I can’t change this Float32 → Int32
Why not? Doing so just works…
apparently @cuDynamicSharedMem can only be 1 dimensional?
No, it can be higher-dimensional but you need to pass the size as a tuple. @cu...SharedMem
macros are a bit of a hack and really should be a proper array type, at which point they should probably implement all of the common constructor syntaxes.
it allows me to say
linear_index :: Int..
but notlinear_index :: Int32..
Again, that just works here. Do know that generally you want to avoid such patterns since it generates quite ugly code (branches for checked arithmetic, allocs and calls to exception methods) that typically is unwanted in hot code. GPU intrinsics return Int32 values but the Julia functions return Int (for codegen reasons) so you can safely unsafe_trunc(Int32, ...)

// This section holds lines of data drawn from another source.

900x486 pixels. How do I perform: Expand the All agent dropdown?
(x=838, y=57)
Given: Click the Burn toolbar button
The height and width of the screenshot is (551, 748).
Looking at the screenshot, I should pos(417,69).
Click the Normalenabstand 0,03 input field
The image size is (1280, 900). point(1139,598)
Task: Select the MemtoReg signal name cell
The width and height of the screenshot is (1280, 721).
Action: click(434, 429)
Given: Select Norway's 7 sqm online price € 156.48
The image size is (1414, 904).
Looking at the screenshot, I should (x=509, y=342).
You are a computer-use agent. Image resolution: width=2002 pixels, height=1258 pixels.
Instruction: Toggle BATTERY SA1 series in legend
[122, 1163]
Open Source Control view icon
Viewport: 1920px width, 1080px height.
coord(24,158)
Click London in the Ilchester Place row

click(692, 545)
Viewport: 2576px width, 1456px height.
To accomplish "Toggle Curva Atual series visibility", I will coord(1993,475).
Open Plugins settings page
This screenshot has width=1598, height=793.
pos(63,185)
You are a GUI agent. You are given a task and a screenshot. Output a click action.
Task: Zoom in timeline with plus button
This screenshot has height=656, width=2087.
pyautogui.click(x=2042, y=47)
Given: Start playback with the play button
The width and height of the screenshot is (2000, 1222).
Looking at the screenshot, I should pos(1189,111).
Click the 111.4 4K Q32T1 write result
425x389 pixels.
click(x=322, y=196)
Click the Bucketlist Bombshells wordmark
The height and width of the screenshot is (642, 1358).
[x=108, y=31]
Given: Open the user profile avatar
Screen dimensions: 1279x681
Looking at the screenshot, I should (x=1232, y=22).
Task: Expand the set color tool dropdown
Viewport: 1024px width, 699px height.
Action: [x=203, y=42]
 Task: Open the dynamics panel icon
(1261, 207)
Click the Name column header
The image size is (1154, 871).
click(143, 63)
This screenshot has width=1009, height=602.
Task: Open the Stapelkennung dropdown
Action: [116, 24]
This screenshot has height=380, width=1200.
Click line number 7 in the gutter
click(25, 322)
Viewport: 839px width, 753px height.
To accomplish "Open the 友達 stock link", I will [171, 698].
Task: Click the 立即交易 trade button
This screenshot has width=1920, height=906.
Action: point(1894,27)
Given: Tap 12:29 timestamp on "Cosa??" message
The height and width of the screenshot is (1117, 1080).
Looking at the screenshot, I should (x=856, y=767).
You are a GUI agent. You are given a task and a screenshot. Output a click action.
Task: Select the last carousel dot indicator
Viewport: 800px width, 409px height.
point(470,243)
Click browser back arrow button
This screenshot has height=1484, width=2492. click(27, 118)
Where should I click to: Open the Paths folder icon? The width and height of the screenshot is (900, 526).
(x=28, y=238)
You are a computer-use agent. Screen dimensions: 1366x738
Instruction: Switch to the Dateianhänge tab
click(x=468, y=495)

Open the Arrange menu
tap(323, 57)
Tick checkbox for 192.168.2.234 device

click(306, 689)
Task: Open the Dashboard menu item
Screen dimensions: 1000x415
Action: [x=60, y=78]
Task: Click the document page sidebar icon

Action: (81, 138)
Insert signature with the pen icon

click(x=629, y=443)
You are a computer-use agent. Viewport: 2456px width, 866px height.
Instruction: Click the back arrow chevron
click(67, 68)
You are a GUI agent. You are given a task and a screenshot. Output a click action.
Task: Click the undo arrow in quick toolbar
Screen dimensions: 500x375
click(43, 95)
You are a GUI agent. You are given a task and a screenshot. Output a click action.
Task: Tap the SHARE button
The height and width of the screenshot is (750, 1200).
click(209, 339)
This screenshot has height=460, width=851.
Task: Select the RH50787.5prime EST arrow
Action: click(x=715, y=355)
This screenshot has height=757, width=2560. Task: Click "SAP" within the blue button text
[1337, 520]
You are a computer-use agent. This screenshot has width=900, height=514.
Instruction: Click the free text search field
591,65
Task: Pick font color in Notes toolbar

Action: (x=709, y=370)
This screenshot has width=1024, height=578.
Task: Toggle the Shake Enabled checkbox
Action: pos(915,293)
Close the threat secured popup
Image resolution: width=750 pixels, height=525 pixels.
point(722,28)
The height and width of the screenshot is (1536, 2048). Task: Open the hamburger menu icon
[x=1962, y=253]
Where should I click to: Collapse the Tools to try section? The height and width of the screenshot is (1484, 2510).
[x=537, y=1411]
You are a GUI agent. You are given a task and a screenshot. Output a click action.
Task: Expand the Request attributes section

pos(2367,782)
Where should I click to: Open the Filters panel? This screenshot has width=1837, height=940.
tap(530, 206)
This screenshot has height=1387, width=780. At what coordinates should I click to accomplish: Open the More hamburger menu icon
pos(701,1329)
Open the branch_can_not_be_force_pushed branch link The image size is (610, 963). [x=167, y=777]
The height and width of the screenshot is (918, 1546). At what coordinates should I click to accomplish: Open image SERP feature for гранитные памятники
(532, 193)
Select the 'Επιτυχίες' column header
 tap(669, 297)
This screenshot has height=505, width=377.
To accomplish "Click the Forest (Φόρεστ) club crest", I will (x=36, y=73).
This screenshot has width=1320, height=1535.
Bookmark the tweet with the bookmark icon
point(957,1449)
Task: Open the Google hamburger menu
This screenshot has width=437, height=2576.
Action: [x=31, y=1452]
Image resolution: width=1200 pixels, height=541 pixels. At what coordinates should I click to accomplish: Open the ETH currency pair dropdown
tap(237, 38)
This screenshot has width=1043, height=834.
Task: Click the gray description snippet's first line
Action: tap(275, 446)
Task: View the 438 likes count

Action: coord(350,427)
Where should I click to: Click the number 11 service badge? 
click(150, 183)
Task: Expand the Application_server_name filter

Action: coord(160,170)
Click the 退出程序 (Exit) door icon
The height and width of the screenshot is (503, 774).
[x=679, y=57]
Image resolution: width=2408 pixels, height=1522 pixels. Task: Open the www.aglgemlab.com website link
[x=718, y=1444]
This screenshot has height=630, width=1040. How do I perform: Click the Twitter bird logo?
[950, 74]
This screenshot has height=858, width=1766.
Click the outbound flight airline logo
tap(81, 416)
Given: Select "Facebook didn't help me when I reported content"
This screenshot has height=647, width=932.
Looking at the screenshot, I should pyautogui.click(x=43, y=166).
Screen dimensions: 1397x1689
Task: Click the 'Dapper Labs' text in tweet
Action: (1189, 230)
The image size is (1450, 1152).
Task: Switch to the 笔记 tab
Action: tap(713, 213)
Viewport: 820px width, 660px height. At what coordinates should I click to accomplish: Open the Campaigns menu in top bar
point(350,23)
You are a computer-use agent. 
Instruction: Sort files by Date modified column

if you really want a 32-bit value.
Maybe you forgot to reserve memory for the dynamic shared memory (specified using the shmem
keyword argument to @cuda
)? Do note that your use of dynamic shared memory is kind-of peculiar, since it’s normally shared between threads but you only use a single thread. Doing so will probably hurt your occupancy. If you want truly local memory, why not use StaticArrays?
Anyway, here’s the code that works:
using CUDAdrv, CUDAnative, CuArrays
function l_0(x, y, z, w, h)
return x + y*w + z*w*h
end
function l(x, y, z, w, h)
_x = x - 1
_y = y - 1
_z = z - 1
return l_0(_x, _y, _z, w, h) + 1
end
function kernel(out)
x = blockIdx().x
y = blockIdx().y
w = gridDim().x
h = gridDim().y
z = 1
arr = @cuDynamicSharedMem(Int32, (w, h, 3))
arr[x,y,z] = Int32(1)
linear_index::Int32 = l(x,y,z,w,h)
arr[linear_index] = Int32(1) # still works
out[x, y] = linear_index
return nothing
end
function make_matrix(width :: Int, height :: Int)
grid = (width, height)
threads = (1,)
cu_out = CuArray{Int32, 2}(undef, width, height)
@cuda blocks=grid threads=threads shmem=sizeof(Int32)*prod(grid) kernel(cu_out)
out = Array{Int32, 2}(cu_out)
return out
end
function main()
width = 10
height = 10
matrix = make_matrix(width, height)
println(matrix)
end
main()